## [Prompt]
Please copy out every line of the listing below in which the word "agent" appears.

+===+

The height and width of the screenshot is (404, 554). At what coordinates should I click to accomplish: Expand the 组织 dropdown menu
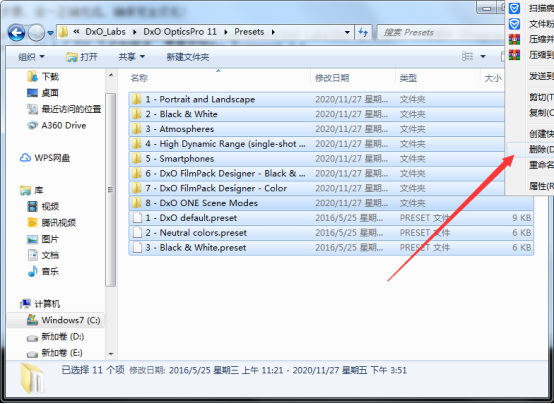coord(31,57)
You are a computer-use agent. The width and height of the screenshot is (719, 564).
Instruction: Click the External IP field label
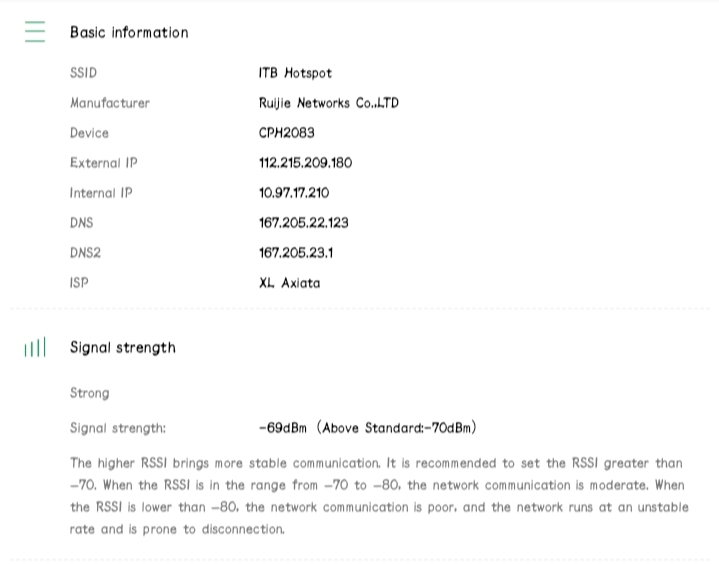point(103,163)
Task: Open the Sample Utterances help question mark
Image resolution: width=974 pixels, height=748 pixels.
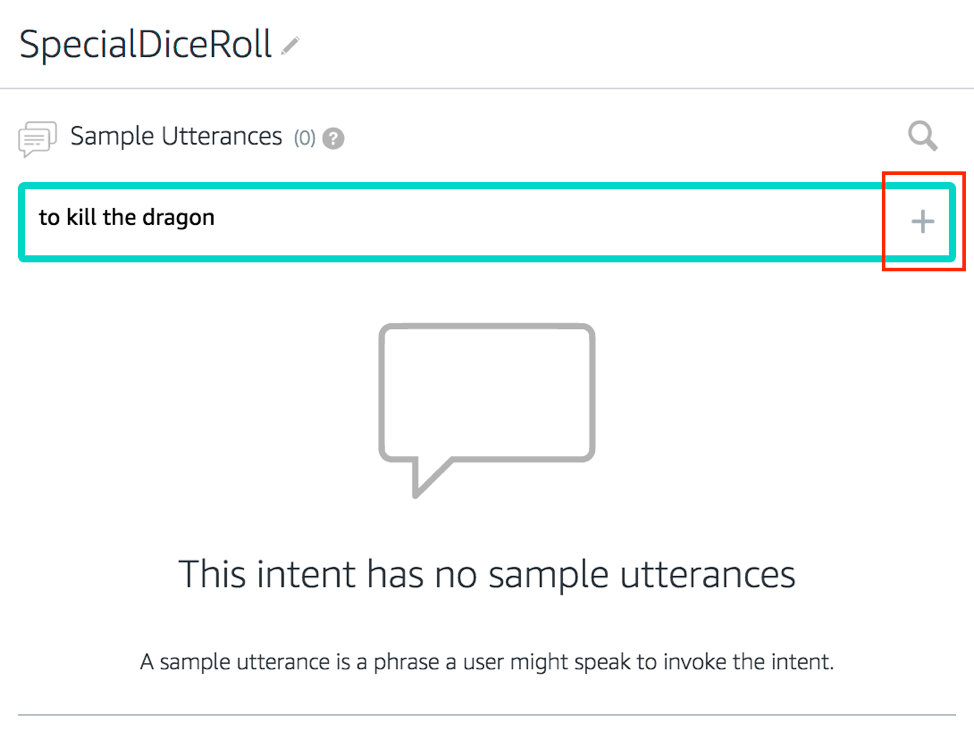Action: point(334,139)
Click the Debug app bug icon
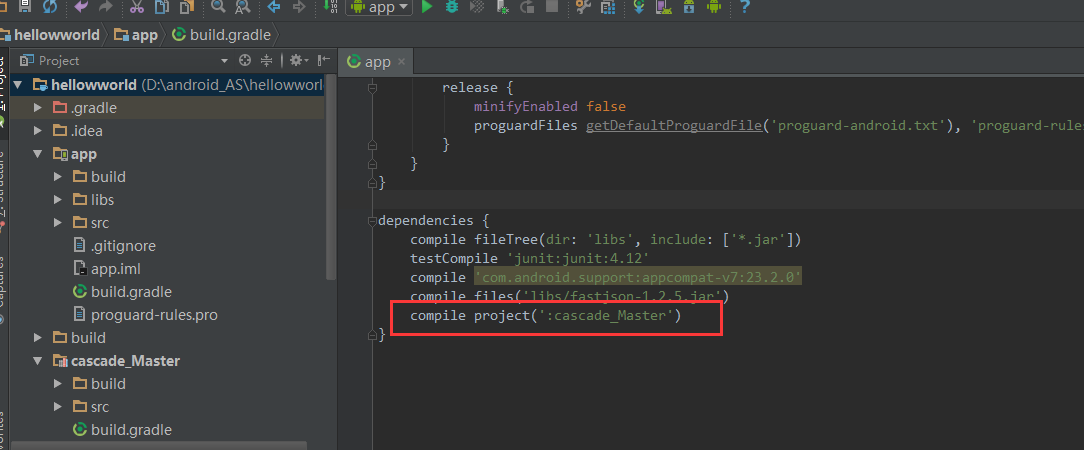 coord(452,8)
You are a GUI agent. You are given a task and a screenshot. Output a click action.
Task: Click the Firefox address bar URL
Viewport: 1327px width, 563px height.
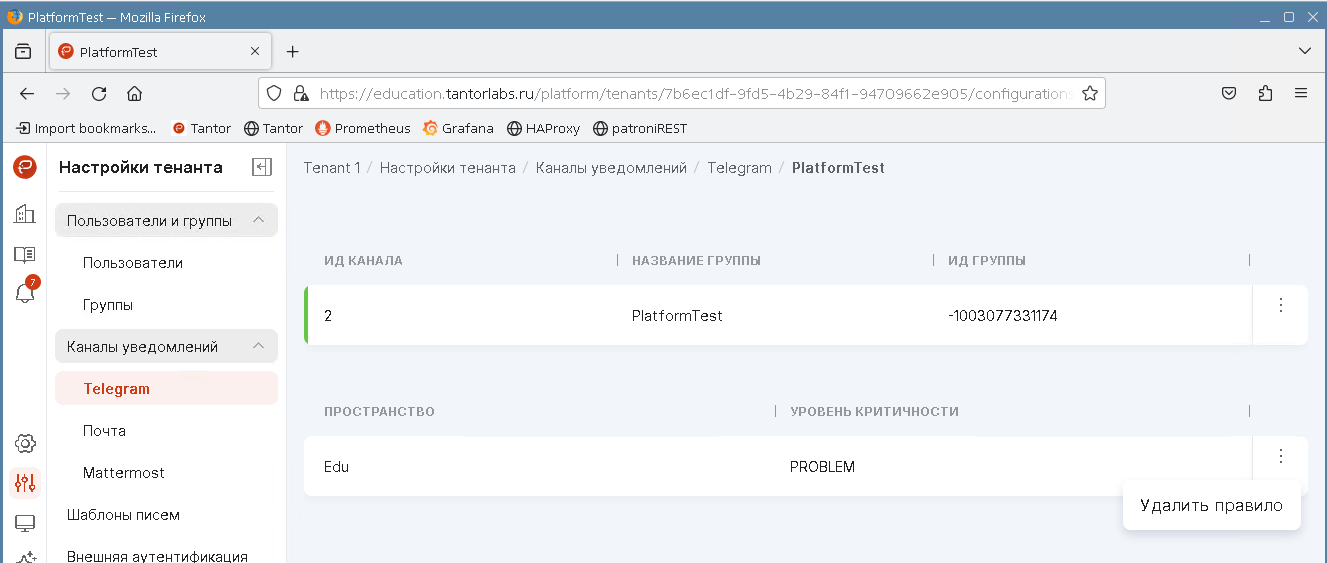pos(690,94)
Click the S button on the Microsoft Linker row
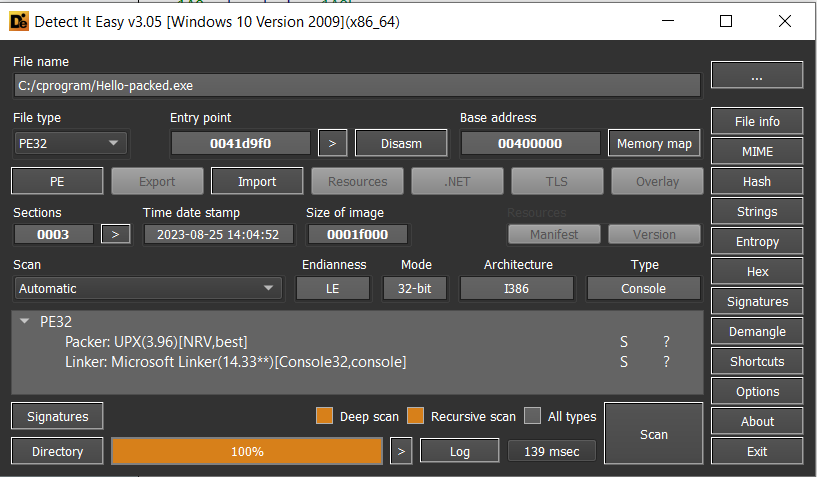Viewport: 817px width, 477px height. click(624, 362)
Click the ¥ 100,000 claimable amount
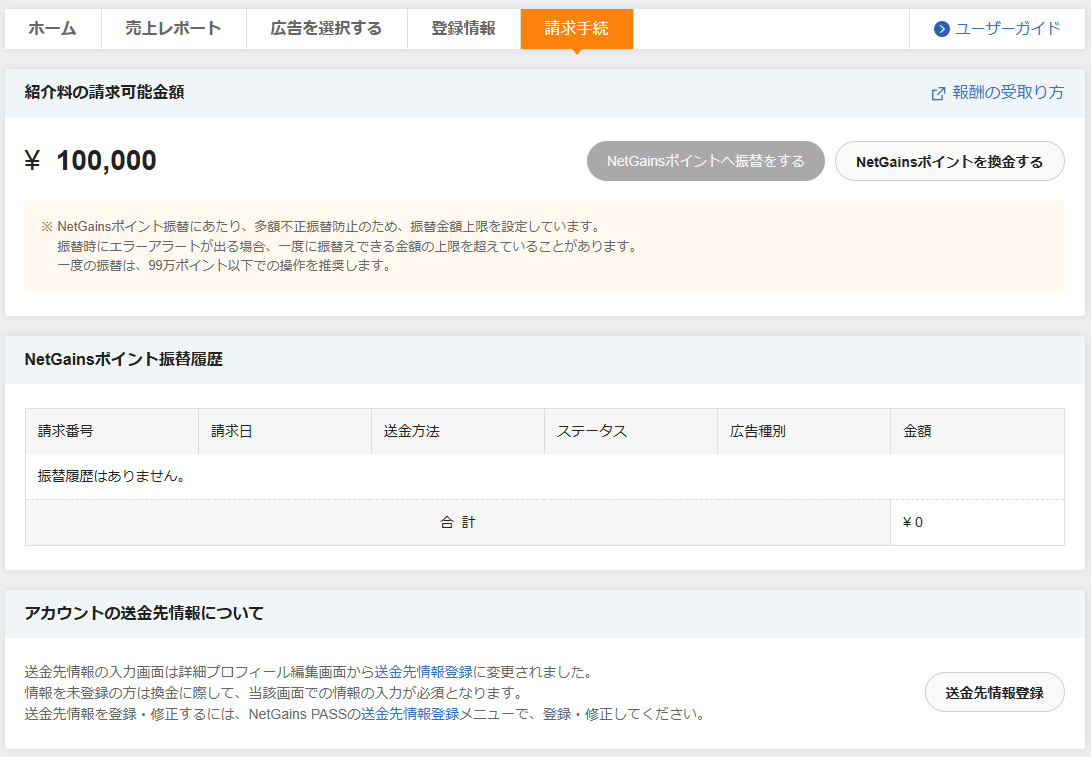The height and width of the screenshot is (757, 1091). [91, 161]
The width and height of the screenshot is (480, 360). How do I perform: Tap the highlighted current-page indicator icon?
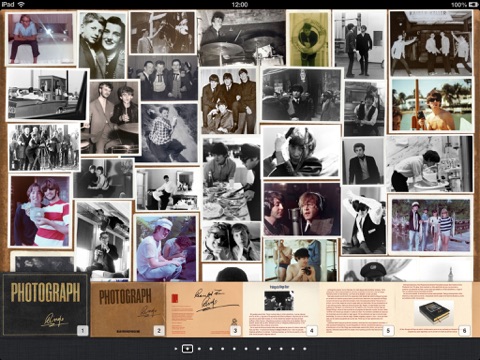coord(187,349)
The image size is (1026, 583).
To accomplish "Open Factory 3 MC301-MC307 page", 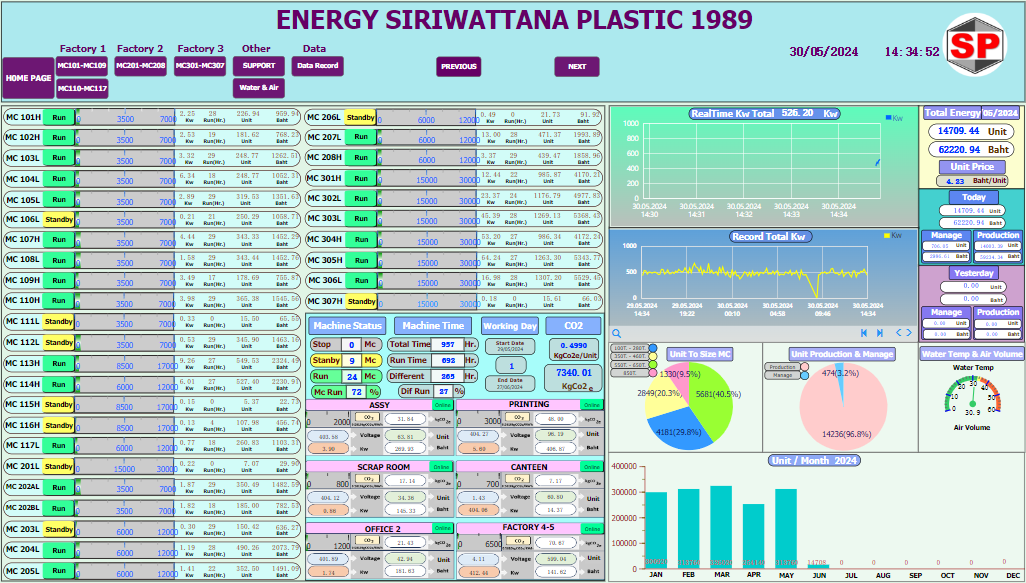I will click(200, 66).
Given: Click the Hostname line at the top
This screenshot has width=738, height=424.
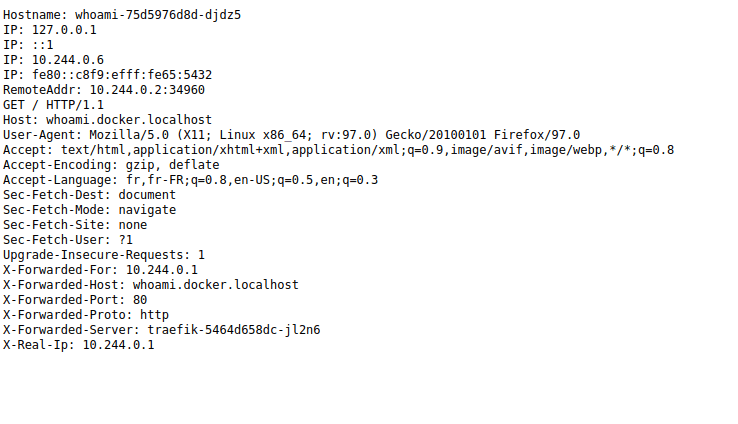Looking at the screenshot, I should [x=121, y=15].
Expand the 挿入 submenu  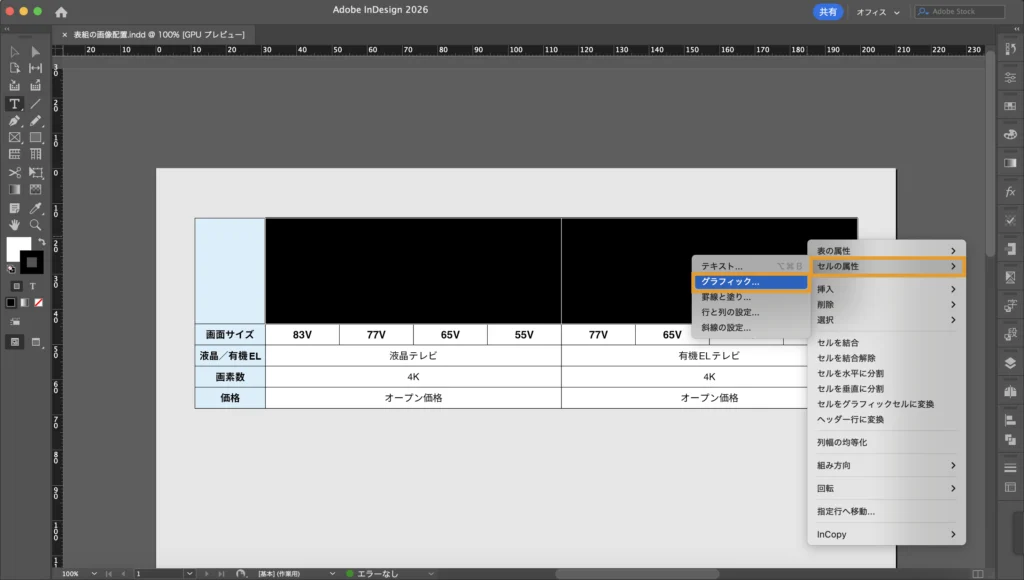[x=885, y=289]
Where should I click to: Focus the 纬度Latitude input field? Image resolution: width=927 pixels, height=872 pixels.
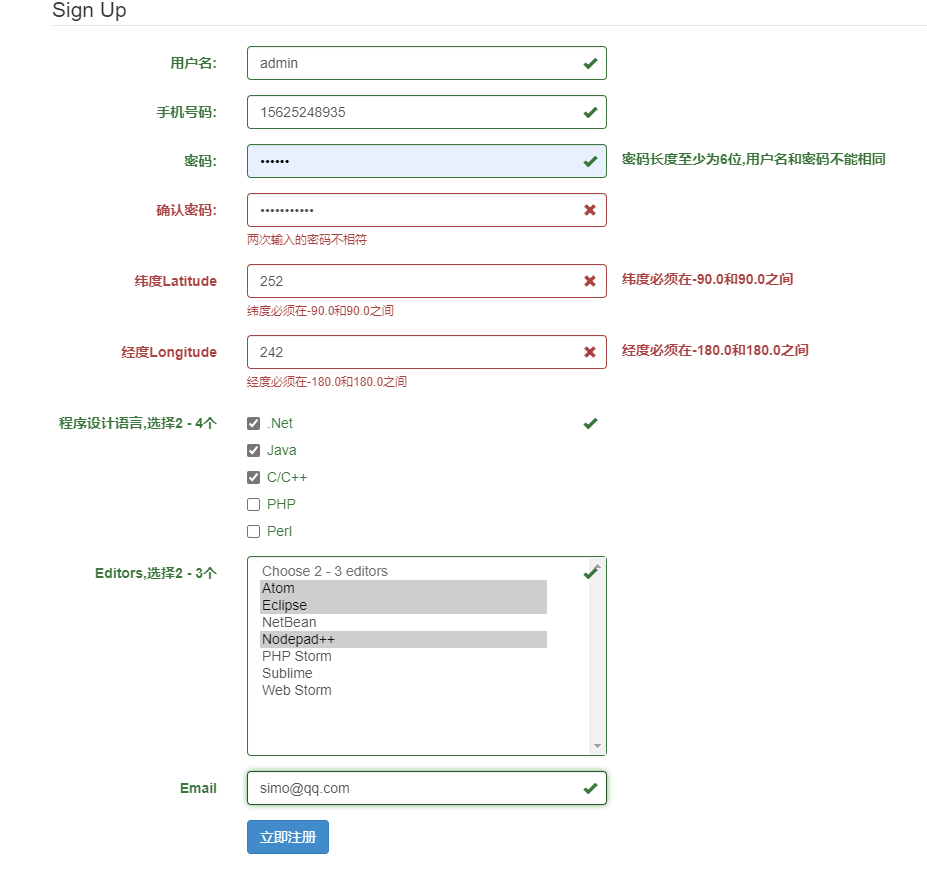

+===+

## [Written reply]
You are a computer-use agent. The width and height of the screenshot is (719, 564).
You are a GUI agent. You are given a task and a screenshot. Output a click action.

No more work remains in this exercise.